Ramona Shelburne of ESPN is reporting that the league and the player’s union are unlikely to agree to terms before Thursday’s deadline for the players to opt-out of the current CBA.

Via ESPN:

“I’m skeptical of something getting done,” Anthony, who is the vice president of the NBPA told ESPN after the New York Knicks practiced Saturday in Los Angeles. “Do I think something could happen by the 15th? Yeah I think something could happen. But I think this kind of put a dent in conversations.

“We had something so close. We were supposed to have a deal done weeks ago, and for this to happen at the 25th hour is tough.”

This is not good news for the talks, which have reportedly gone smoothly thus far and for good reason: money.

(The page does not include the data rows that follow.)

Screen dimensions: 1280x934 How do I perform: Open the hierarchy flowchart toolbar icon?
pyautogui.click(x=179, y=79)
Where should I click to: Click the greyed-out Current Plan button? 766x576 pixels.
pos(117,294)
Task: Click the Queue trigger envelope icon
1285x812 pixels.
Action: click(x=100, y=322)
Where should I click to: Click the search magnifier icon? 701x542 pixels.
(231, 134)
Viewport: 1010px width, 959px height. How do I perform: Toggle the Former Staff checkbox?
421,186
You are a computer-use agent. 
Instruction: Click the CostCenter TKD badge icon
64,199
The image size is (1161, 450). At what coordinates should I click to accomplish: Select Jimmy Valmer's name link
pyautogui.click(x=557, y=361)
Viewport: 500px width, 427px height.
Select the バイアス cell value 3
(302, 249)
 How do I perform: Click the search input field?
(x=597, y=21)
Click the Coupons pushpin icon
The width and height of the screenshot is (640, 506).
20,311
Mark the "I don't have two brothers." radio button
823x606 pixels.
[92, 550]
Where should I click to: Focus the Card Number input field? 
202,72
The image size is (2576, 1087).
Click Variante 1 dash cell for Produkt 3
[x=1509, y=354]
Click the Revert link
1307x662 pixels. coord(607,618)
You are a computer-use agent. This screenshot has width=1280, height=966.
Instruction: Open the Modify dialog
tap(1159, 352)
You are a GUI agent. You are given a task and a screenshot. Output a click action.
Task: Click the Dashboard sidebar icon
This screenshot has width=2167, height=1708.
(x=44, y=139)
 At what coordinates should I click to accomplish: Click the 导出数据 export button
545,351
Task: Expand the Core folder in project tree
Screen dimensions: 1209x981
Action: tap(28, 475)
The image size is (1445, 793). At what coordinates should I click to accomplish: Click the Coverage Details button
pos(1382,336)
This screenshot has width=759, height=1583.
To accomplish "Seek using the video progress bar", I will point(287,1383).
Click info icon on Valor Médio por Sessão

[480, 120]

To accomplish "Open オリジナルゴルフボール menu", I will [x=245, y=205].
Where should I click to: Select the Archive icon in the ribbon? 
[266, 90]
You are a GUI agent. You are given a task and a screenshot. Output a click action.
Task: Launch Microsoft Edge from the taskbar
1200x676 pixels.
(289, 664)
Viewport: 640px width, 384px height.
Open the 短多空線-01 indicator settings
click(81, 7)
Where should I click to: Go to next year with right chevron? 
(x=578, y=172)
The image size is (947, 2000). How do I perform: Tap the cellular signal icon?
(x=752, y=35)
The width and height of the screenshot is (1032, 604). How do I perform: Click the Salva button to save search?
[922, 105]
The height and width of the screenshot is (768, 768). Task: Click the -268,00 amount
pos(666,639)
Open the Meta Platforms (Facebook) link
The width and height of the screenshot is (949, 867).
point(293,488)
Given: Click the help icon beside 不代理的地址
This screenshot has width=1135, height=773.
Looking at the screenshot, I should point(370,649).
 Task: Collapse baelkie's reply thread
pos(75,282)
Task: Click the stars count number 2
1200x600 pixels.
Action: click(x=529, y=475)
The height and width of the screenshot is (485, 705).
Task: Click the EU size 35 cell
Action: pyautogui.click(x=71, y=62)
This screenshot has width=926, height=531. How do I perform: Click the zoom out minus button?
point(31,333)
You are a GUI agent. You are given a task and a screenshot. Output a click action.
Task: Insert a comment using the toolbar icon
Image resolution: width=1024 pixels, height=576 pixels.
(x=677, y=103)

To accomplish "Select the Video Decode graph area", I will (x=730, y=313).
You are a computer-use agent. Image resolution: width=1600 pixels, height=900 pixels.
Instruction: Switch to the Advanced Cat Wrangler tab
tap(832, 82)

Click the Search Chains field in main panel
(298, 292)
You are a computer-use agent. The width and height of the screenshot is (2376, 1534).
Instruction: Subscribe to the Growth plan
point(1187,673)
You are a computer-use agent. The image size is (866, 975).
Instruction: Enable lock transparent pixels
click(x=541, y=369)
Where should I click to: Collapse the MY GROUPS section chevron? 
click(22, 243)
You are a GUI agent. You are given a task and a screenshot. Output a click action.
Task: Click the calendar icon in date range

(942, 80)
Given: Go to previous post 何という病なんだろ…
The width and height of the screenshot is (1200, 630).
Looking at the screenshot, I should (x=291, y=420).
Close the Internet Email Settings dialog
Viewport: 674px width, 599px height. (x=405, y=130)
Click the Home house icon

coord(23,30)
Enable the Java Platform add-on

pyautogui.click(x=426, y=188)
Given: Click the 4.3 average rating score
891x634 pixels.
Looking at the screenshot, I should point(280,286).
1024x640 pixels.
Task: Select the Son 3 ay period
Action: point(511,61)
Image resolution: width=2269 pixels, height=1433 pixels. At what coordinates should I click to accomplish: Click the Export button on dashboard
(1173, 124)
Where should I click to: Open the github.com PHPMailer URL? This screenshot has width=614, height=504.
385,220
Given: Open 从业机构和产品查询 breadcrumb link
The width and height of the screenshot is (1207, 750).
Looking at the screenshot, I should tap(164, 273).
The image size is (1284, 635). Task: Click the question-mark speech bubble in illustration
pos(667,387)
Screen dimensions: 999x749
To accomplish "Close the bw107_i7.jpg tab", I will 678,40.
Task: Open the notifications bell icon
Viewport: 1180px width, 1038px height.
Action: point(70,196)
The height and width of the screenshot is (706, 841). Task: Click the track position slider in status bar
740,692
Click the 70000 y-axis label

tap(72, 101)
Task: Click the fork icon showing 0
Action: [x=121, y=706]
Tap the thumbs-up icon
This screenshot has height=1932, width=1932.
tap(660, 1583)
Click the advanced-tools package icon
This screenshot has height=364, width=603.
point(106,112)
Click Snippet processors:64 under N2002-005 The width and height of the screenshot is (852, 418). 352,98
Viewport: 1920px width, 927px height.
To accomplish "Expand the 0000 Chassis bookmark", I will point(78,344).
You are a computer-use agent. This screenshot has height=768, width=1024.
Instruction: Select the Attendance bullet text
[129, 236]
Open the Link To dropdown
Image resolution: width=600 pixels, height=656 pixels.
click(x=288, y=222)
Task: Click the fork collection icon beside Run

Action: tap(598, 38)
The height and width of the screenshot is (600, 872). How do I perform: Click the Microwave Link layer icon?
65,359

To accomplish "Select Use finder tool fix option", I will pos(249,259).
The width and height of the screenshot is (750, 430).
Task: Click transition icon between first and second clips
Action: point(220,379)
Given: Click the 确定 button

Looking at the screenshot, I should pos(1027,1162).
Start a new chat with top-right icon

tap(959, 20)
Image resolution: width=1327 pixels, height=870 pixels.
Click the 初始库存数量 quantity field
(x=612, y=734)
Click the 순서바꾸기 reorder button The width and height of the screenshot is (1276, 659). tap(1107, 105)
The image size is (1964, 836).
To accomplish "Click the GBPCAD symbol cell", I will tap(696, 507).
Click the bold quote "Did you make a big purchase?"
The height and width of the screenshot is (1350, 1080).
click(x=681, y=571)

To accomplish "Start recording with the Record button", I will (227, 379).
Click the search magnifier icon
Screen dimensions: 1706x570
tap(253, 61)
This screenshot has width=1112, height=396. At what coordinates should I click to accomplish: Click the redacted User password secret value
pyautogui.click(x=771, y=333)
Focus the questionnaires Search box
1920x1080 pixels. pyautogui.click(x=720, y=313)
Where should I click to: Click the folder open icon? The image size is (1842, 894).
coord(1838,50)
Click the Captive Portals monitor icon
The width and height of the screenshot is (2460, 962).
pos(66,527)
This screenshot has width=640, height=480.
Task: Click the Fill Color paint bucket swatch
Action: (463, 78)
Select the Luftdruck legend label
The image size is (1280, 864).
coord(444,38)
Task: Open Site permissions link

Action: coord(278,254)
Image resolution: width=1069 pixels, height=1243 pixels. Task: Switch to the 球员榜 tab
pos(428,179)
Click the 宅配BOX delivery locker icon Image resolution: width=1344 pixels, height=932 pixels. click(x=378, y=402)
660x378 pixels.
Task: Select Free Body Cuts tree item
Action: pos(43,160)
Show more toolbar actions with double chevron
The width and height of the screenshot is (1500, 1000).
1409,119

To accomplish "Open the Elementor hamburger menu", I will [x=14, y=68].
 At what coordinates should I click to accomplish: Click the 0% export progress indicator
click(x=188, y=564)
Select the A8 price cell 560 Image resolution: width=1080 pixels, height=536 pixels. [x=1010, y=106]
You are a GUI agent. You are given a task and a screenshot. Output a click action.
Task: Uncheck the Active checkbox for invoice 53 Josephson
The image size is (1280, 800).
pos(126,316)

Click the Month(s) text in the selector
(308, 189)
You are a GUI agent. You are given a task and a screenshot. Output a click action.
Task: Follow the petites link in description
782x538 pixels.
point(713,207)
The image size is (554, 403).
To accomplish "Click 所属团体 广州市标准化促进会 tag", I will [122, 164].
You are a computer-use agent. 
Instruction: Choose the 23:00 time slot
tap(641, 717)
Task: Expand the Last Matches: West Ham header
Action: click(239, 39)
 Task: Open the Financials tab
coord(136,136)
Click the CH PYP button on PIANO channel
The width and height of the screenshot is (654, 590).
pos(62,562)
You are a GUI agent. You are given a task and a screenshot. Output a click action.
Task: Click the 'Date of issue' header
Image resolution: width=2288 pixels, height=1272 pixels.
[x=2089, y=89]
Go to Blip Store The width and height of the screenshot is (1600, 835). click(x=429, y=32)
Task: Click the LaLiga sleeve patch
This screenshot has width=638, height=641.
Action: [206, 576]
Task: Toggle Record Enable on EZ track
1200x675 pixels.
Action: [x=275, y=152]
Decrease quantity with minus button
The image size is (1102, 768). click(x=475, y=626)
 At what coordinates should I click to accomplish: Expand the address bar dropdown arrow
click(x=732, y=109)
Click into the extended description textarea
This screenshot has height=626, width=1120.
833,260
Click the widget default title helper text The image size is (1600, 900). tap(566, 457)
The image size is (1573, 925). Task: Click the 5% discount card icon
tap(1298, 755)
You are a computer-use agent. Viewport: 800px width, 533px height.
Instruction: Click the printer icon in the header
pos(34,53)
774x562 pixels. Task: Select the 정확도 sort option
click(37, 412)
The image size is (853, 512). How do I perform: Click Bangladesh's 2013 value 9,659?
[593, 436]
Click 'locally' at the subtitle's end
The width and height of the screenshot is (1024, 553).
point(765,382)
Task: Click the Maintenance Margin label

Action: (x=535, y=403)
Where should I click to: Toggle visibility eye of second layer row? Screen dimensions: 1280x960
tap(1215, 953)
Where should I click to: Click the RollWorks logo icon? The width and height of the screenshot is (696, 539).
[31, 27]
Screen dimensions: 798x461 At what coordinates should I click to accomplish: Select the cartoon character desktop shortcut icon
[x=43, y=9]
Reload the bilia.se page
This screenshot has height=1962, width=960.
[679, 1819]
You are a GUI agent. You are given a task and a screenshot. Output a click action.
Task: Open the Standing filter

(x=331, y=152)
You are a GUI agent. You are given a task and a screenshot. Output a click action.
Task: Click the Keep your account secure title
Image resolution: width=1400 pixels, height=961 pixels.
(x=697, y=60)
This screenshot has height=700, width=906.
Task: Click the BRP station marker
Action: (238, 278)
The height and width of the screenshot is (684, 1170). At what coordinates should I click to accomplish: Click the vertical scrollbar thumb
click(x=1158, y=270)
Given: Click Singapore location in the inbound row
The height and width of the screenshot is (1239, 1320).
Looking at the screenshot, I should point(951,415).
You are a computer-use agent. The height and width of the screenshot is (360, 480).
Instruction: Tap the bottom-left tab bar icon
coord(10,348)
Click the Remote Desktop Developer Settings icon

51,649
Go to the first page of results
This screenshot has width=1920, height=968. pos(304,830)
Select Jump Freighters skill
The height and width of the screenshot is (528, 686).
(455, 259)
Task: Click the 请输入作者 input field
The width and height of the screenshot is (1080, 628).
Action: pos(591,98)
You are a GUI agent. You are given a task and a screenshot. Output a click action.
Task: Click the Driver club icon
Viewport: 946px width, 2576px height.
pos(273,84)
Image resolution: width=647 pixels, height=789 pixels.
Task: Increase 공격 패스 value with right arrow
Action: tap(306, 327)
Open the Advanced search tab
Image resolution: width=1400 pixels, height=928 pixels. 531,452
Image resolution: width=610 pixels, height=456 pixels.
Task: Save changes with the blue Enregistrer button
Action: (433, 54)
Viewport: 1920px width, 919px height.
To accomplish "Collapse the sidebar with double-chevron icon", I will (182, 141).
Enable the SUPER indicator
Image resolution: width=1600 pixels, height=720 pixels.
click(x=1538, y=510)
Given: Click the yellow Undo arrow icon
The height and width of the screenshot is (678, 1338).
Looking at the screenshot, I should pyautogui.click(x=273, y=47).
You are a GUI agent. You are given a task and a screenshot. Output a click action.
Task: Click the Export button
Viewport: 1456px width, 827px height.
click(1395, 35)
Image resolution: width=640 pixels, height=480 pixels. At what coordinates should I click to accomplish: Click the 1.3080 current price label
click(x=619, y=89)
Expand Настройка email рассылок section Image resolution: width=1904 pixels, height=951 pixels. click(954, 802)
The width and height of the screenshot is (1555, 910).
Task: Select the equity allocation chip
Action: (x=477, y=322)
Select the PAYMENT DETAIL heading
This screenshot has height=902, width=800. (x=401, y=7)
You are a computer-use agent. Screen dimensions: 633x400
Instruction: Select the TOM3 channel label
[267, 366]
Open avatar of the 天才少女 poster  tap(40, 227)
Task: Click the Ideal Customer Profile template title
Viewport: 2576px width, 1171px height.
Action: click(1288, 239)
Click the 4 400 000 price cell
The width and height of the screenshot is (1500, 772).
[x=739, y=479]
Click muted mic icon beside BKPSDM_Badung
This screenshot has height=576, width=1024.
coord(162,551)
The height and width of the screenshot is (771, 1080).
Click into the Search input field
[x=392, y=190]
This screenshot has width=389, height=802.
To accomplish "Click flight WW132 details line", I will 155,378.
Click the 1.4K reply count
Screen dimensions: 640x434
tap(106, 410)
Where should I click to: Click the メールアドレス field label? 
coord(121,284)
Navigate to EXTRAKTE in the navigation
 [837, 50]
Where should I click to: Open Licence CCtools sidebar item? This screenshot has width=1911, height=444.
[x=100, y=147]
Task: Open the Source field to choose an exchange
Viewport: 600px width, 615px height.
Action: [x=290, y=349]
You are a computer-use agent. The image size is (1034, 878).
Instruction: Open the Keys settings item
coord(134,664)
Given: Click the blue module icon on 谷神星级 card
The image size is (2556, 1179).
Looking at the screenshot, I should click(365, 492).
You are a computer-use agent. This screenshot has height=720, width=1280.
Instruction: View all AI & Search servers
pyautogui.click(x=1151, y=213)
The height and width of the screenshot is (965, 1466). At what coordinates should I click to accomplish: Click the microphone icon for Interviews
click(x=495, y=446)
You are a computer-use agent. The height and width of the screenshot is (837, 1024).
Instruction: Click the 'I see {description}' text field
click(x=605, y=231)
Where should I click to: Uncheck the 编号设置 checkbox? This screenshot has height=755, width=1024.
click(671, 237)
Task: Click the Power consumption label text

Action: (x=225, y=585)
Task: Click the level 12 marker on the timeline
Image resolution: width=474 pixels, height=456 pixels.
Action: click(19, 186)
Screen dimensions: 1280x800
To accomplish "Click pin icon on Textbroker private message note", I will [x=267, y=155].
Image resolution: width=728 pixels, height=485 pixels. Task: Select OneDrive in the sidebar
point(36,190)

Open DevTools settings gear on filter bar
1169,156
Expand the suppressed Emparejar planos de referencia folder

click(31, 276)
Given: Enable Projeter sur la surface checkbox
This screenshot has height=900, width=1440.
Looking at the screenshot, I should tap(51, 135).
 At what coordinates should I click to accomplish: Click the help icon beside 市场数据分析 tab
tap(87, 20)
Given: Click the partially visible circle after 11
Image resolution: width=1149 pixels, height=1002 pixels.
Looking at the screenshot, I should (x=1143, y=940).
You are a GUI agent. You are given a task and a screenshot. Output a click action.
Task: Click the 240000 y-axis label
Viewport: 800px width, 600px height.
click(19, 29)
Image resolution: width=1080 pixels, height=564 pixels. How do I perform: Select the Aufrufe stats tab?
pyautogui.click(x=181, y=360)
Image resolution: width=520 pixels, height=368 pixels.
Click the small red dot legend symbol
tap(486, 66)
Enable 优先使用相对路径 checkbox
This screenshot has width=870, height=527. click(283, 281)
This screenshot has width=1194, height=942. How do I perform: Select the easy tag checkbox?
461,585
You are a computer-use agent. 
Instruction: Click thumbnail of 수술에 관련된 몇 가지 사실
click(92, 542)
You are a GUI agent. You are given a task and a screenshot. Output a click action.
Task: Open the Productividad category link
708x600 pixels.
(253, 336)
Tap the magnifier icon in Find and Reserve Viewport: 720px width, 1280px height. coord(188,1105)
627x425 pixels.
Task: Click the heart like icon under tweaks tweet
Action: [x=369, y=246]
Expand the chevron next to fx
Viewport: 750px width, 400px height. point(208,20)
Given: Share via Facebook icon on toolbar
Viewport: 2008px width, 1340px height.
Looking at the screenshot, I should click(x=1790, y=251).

There’s more of it to be had all around for both sides, and as Basketball Related Income (or BRI) rises, so has the NBA salary cap.

Despite this unfortunate news, it’s not all doom and gloom for NBA fans hoping to avoid a lockout. While Dec. 15 is the opt-out date for the players and they will almost certainly take it, the current CBA doesn’t expire until June of 2017.

That means there won’t be any kind of work stoppage for the 2016-17 NBA season, but both sides would have a hard date of June 30 before ostensibly triggering one.

The good news is, hopefully, that since the two sides have already been working hard on a deal that they would be close on the terms they need to settle over the following six months.

A big question is apparently whether they can still make Thursday’s deadline, as Anthony has reportedly said it would take significant discussion time and constant work to finish the deal as it stands.

No word yet on what the issue is between the league and the players, as Anthony declined to elaborate.